2. Employ Air Purification Systems
There are now several options for air purification in school buildings.

  • UVGI germicidal irradiation is the most proven technology, and a common means of air purification in hospital designs. However, there is limited data proving its effectiveness, and it has a high annual maintenance cost.
  • Bipolar ion generation produces positive and negative charges that cause particles to adhere to each other and grow in size. The virus clumps grow until they are large enough to collect in standard filters. As a result, clean air is returned to occupied spaces. This technology is more than 15 years old in the commercial HVAC market, and it is fairly easy to retrofit most systems, including air handling units, unit ventilators and heat pumps.
  • Sorbent air scrubber technology is the least proven option, having been in the commercial HVAC market less than 24 months. In theory, a sorbent filter captures VOCs, CO2 and viruses. It is possibly a way to reduce the amount of outside air you need to bring into the building. The technology requires existing systems to accept a new piece of equipment, so be sure you have enough space to expand.

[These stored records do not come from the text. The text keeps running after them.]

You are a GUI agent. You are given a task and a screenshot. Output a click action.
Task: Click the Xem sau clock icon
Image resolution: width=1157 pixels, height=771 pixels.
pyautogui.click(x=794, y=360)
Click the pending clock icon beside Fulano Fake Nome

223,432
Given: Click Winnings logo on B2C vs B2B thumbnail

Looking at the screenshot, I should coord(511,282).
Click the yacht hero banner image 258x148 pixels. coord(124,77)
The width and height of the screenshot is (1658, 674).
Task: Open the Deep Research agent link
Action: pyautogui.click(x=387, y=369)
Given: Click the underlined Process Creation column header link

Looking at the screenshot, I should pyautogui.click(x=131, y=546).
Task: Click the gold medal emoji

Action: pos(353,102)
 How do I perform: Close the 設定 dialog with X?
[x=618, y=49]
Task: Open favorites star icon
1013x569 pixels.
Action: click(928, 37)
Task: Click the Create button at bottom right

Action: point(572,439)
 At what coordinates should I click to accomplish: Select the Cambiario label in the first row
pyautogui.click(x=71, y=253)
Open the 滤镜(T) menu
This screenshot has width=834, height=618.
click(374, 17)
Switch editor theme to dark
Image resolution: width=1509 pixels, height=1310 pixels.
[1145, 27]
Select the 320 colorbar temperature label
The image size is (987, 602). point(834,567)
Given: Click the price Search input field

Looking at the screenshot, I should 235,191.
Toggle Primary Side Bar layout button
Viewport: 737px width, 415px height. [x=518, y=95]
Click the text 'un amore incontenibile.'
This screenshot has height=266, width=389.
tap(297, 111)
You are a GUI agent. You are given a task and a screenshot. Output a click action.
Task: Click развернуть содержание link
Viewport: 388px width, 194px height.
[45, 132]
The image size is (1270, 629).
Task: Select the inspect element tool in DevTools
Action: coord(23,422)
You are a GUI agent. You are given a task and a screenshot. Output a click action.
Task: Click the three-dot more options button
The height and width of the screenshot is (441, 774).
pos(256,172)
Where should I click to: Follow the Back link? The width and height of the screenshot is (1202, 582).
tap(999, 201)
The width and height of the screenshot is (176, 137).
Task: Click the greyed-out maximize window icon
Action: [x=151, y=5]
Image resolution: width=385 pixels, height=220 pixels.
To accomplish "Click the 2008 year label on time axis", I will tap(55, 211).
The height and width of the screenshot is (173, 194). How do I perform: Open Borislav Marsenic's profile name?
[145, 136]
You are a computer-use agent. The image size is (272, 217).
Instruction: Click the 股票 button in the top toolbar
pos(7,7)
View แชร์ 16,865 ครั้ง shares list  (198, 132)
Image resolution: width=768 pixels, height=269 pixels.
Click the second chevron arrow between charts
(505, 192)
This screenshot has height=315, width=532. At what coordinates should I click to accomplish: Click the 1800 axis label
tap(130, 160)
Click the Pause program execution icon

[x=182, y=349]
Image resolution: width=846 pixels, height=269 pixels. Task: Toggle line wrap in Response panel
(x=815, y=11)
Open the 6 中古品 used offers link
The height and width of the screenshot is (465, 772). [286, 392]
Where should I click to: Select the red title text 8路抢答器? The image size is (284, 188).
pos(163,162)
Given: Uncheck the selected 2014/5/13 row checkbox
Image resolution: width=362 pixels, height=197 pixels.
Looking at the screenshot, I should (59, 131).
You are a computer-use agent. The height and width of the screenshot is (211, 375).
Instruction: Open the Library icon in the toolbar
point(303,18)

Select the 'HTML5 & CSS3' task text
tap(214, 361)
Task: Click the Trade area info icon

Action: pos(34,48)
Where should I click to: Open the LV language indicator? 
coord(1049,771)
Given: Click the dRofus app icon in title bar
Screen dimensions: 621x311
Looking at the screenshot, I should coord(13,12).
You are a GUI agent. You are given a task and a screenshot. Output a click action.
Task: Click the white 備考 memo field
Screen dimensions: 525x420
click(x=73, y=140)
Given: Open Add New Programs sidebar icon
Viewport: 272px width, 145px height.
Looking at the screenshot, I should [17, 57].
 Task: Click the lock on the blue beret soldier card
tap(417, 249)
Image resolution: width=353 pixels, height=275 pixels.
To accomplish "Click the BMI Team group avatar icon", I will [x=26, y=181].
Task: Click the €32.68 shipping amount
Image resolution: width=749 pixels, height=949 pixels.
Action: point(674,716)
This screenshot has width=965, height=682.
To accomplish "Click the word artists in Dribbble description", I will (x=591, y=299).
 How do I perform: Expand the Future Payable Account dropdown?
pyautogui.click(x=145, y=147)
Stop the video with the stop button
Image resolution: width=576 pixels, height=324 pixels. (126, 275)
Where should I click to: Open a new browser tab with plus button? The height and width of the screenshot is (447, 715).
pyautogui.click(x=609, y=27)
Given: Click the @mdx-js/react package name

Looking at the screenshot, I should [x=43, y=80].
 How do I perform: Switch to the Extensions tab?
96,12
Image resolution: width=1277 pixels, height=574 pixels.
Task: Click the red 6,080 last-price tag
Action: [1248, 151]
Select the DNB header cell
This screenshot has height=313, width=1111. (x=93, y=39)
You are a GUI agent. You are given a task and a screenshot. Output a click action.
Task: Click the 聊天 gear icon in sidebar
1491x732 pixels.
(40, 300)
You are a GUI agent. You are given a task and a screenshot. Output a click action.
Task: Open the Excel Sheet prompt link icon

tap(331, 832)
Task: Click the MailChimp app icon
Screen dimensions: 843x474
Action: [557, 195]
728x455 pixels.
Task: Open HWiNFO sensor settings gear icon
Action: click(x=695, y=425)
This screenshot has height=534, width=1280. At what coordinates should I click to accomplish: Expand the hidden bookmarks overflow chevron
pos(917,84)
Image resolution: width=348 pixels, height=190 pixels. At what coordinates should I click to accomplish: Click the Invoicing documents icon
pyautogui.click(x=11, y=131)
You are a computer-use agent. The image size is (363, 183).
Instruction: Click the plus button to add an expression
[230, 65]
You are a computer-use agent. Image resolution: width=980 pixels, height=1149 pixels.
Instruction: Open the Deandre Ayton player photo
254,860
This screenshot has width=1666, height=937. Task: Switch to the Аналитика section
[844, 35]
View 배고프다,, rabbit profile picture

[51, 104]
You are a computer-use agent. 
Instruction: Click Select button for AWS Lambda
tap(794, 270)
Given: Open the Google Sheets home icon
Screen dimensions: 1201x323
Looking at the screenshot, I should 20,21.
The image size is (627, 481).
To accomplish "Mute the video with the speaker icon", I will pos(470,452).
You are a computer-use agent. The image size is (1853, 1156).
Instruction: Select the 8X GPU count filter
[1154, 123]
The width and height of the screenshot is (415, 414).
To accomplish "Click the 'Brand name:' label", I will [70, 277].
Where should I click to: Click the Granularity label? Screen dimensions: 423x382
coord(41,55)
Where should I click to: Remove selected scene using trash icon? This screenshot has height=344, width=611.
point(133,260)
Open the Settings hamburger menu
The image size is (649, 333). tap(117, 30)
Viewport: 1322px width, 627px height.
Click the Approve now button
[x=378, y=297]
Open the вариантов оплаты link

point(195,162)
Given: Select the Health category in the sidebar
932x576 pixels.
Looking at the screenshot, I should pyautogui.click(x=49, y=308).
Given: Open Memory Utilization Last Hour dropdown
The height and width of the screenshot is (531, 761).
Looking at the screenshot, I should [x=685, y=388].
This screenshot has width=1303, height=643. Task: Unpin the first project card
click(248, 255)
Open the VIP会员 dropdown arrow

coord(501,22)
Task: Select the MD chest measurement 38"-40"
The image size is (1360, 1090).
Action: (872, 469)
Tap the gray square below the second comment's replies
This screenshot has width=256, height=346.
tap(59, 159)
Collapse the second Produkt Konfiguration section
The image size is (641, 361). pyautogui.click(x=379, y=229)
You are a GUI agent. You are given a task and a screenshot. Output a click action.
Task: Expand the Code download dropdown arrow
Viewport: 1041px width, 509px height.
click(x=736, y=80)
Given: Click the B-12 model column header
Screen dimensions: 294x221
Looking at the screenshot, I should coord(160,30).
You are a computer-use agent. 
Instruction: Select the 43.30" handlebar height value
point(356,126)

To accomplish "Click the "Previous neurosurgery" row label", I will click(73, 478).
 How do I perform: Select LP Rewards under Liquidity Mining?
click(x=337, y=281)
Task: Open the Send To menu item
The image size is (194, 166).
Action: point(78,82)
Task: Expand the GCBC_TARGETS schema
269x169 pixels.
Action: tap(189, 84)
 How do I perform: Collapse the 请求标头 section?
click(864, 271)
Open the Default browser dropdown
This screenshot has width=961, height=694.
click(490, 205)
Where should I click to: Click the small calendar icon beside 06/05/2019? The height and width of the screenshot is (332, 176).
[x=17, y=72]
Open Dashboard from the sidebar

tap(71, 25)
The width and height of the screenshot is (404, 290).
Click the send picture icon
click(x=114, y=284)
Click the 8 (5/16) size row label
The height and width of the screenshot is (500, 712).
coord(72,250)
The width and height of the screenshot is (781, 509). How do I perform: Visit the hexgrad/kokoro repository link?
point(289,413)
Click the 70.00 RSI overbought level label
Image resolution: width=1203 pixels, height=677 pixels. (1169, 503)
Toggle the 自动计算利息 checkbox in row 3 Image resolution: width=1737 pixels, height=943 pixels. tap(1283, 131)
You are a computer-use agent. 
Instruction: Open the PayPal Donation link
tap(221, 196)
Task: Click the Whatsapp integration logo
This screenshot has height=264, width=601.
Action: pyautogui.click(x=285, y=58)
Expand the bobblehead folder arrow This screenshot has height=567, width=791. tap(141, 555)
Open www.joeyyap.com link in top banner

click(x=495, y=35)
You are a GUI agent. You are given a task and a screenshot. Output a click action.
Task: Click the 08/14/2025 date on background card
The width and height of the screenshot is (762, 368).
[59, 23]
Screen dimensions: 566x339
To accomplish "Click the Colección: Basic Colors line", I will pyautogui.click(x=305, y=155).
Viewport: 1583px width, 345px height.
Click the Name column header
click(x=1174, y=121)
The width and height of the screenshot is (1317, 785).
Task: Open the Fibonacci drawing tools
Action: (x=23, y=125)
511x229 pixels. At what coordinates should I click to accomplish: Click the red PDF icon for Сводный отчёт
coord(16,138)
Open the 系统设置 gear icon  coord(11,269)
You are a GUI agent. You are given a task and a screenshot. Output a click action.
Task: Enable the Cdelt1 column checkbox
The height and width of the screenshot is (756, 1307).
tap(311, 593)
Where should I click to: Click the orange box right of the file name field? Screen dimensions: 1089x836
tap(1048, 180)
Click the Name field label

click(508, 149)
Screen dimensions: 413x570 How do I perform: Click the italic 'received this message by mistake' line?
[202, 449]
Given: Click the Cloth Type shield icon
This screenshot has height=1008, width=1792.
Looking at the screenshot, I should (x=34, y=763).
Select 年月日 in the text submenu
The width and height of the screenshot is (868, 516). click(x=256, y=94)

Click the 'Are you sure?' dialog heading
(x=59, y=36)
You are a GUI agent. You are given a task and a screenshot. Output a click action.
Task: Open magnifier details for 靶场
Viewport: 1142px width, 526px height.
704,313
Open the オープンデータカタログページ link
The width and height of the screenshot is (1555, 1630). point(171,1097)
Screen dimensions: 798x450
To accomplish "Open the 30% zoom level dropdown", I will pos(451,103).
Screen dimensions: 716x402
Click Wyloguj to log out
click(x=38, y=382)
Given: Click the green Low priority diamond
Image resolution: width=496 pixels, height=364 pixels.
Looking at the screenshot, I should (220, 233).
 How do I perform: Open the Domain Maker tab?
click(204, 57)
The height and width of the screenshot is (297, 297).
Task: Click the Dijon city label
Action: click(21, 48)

3. Install Humidity Controls
If your current building systems don’t support humidity control, now is the time to consider an upgrade. As we mentioned previously, 40 to 60 percent relative humidity is the sweet spot. Humidity maintained higher than 60% can raise the risk of mold growth in the building. Lower than 40% will allow virus particles to remain on surfaces and require additional cleaning and sanitation. Enthalpy energy recovery is a good option to keep humidity levels higher. And while it won’t get you to 40 percent humidity in the winter, it will raise humidity levels without significantly increasing your costs.

During this pandemic, keeping students safe and healthy will require new strategies for building operations. Try to select proven strategies that are low-cost and easy to implement. When properly managed, your building systems can be a powerful tool in the fight against COVID-19.